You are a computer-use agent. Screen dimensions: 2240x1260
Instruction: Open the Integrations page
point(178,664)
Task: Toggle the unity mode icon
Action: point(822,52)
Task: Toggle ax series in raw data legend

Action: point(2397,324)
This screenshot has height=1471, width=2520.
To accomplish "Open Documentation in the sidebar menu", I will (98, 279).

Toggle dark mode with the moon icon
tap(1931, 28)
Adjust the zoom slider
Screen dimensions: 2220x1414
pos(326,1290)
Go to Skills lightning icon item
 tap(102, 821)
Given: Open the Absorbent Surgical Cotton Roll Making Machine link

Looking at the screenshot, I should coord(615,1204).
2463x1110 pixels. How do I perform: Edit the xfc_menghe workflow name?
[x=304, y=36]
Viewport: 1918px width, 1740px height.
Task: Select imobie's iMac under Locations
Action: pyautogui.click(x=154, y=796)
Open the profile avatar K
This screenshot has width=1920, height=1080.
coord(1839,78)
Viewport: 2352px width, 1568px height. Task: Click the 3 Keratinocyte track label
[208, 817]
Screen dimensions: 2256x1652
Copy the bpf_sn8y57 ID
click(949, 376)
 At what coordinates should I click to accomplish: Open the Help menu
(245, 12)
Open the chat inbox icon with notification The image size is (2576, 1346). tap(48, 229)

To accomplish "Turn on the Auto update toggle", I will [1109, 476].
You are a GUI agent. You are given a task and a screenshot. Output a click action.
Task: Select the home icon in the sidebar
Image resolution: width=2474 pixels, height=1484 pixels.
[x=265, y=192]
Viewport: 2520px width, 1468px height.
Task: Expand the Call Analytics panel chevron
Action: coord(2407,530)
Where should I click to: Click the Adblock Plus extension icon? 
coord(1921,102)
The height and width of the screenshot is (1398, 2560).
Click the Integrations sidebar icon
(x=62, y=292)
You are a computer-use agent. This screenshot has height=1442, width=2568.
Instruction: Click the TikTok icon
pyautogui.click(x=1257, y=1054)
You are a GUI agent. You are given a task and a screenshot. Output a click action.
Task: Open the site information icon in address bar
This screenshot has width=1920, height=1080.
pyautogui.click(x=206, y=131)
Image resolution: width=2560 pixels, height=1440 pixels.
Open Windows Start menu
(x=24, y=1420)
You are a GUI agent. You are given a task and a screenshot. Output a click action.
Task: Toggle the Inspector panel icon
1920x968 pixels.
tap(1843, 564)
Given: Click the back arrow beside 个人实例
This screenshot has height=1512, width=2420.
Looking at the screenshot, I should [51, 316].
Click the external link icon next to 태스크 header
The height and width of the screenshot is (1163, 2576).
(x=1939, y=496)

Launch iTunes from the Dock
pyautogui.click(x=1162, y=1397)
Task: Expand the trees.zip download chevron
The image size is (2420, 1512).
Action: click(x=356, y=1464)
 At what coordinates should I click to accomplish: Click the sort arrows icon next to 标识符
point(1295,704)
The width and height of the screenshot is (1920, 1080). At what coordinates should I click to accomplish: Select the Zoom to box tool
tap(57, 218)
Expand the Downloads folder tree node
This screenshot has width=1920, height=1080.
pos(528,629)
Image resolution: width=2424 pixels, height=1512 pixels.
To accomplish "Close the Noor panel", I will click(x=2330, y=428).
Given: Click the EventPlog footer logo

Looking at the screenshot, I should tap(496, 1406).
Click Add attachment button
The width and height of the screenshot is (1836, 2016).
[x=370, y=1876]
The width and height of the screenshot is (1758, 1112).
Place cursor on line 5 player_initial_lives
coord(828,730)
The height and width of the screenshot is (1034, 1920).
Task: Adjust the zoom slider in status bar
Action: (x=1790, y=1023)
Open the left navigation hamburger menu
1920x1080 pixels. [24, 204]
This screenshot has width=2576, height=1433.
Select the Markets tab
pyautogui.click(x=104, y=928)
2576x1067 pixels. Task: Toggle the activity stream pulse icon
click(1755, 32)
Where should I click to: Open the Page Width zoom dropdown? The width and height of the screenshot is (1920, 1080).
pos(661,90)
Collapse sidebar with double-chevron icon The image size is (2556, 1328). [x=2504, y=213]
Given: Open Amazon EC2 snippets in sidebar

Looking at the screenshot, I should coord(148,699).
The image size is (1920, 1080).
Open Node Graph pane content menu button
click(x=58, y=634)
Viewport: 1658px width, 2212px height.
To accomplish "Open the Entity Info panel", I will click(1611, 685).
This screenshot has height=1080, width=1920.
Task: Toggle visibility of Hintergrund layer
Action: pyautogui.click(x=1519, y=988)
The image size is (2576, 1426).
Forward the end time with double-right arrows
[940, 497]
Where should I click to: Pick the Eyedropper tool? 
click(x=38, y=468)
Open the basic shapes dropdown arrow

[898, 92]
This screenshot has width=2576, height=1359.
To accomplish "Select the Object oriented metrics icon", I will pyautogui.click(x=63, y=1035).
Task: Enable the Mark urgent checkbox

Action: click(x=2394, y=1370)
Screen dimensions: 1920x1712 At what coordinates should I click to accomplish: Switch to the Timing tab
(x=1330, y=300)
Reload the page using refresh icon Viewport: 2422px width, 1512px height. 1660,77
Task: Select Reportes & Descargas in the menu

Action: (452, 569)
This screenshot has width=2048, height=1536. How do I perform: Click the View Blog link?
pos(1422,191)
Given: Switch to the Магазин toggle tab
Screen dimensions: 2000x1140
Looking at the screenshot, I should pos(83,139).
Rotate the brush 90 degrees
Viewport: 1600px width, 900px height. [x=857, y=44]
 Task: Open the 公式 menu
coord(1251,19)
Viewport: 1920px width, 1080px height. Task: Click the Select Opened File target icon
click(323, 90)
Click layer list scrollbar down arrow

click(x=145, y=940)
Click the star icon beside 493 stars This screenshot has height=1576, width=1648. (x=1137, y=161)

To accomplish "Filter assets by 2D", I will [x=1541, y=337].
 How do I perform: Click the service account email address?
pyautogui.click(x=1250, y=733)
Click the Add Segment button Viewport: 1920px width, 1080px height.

○ ○ ○ ○ ○

▶ **Aim of the task**:
Only an exact transcription of all the entries will do.

▶ **Exercise answer**:
You are a computer-use agent. Screen dimensions: 2240x1260
Instruction: Open the Integrations page
point(178,664)
Task: Toggle the unity mode icon
Action: point(822,52)
Task: Toggle ax series in raw data legend

Action: point(2397,324)
This screenshot has height=1471, width=2520.
To accomplish "Open Documentation in the sidebar menu", I will (98, 279).

Toggle dark mode with the moon icon
tap(1931, 28)
Adjust the zoom slider
Screen dimensions: 2220x1414
pos(326,1290)
Go to Skills lightning icon item
 tap(102, 821)
Given: Open the Absorbent Surgical Cotton Roll Making Machine link

Looking at the screenshot, I should coord(615,1204).
2463x1110 pixels. How do I perform: Edit the xfc_menghe workflow name?
[x=304, y=36]
Viewport: 1918px width, 1740px height.
Task: Select imobie's iMac under Locations
Action: pyautogui.click(x=154, y=796)
Open the profile avatar K
This screenshot has width=1920, height=1080.
coord(1839,78)
Viewport: 2352px width, 1568px height. Task: Click the 3 Keratinocyte track label
[208, 817]
Screen dimensions: 2256x1652
Copy the bpf_sn8y57 ID
click(949, 376)
 At what coordinates should I click to accomplish: Open the Help menu
(245, 12)
Open the chat inbox icon with notification The image size is (2576, 1346). tap(48, 229)

To accomplish "Turn on the Auto update toggle", I will [1109, 476].
You are a GUI agent. You are given a task and a screenshot. Output a click action.
Task: Select the home icon in the sidebar
Image resolution: width=2474 pixels, height=1484 pixels.
[x=265, y=192]
Viewport: 2520px width, 1468px height.
Task: Expand the Call Analytics panel chevron
Action: coord(2407,530)
Where should I click to: Click the Adblock Plus extension icon? 
coord(1921,102)
The height and width of the screenshot is (1398, 2560).
Click the Integrations sidebar icon
(x=62, y=292)
You are a computer-use agent. This screenshot has height=1442, width=2568.
Instruction: Click the TikTok icon
pyautogui.click(x=1257, y=1054)
You are a GUI agent. You are given a task and a screenshot. Output a click action.
Task: Open the site information icon in address bar
This screenshot has width=1920, height=1080.
pyautogui.click(x=206, y=131)
Image resolution: width=2560 pixels, height=1440 pixels.
Open Windows Start menu
(x=24, y=1420)
You are a GUI agent. You are given a task and a screenshot. Output a click action.
Task: Toggle the Inspector panel icon
1920x968 pixels.
tap(1843, 564)
Given: Click the back arrow beside 个人实例
This screenshot has height=1512, width=2420.
Looking at the screenshot, I should [51, 316].
Click the external link icon next to 태스크 header
The height and width of the screenshot is (1163, 2576).
(x=1939, y=496)

Launch iTunes from the Dock
pyautogui.click(x=1162, y=1397)
Task: Expand the trees.zip download chevron
The image size is (2420, 1512).
Action: click(x=356, y=1464)
 At what coordinates should I click to accomplish: Click the sort arrows icon next to 标识符
point(1295,704)
The width and height of the screenshot is (1920, 1080). At what coordinates should I click to accomplish: Select the Zoom to box tool
tap(57, 218)
Expand the Downloads folder tree node
This screenshot has width=1920, height=1080.
pos(528,629)
Image resolution: width=2424 pixels, height=1512 pixels.
To accomplish "Close the Noor panel", I will click(x=2330, y=428).
Given: Click the EventPlog footer logo

Looking at the screenshot, I should tap(496, 1406).
Click Add attachment button
The width and height of the screenshot is (1836, 2016).
[x=370, y=1876]
The width and height of the screenshot is (1758, 1112).
Place cursor on line 5 player_initial_lives
coord(828,730)
The height and width of the screenshot is (1034, 1920).
Task: Adjust the zoom slider in status bar
Action: (x=1790, y=1023)
Open the left navigation hamburger menu
1920x1080 pixels. [24, 204]
This screenshot has width=2576, height=1433.
Select the Markets tab
pyautogui.click(x=104, y=928)
2576x1067 pixels. Task: Toggle the activity stream pulse icon
click(1755, 32)
Where should I click to: Open the Page Width zoom dropdown? The width and height of the screenshot is (1920, 1080).
pos(661,90)
Collapse sidebar with double-chevron icon The image size is (2556, 1328). [x=2504, y=213]
Given: Open Amazon EC2 snippets in sidebar

Looking at the screenshot, I should coord(148,699).
The image size is (1920, 1080).
Open Node Graph pane content menu button
click(x=58, y=634)
Viewport: 1658px width, 2212px height.
To accomplish "Open the Entity Info panel", I will click(1611, 685).
This screenshot has height=1080, width=1920.
Task: Toggle visibility of Hintergrund layer
Action: pyautogui.click(x=1519, y=988)
The image size is (2576, 1426).
Forward the end time with double-right arrows
[940, 497]
Where should I click to: Pick the Eyedropper tool? 
click(x=38, y=468)
Open the basic shapes dropdown arrow

[898, 92]
This screenshot has width=2576, height=1359.
To accomplish "Select the Object oriented metrics icon", I will pyautogui.click(x=63, y=1035).
Task: Enable the Mark urgent checkbox

Action: click(x=2394, y=1370)
Screen dimensions: 1920x1712 At what coordinates should I click to accomplish: Switch to the Timing tab
(x=1330, y=300)
Reload the page using refresh icon Viewport: 2422px width, 1512px height. 1660,77
Task: Select Reportes & Descargas in the menu

Action: (452, 569)
This screenshot has width=2048, height=1536. How do I perform: Click the View Blog link?
pos(1422,191)
Given: Switch to the Магазин toggle tab
Screen dimensions: 2000x1140
Looking at the screenshot, I should pos(83,139).
Rotate the brush 90 degrees
Viewport: 1600px width, 900px height. [x=857, y=44]
 Task: Open the 公式 menu
coord(1251,19)
Viewport: 1920px width, 1080px height. Task: Click the Select Opened File target icon
click(323, 90)
Click layer list scrollbar down arrow

click(x=145, y=940)
Click the star icon beside 493 stars This screenshot has height=1576, width=1648. (x=1137, y=161)

To accomplish "Filter assets by 2D", I will [x=1541, y=337].
 How do I perform: Click the service account email address?
pyautogui.click(x=1250, y=733)
Click the Add Segment button Viewport: 1920px width, 1080px height.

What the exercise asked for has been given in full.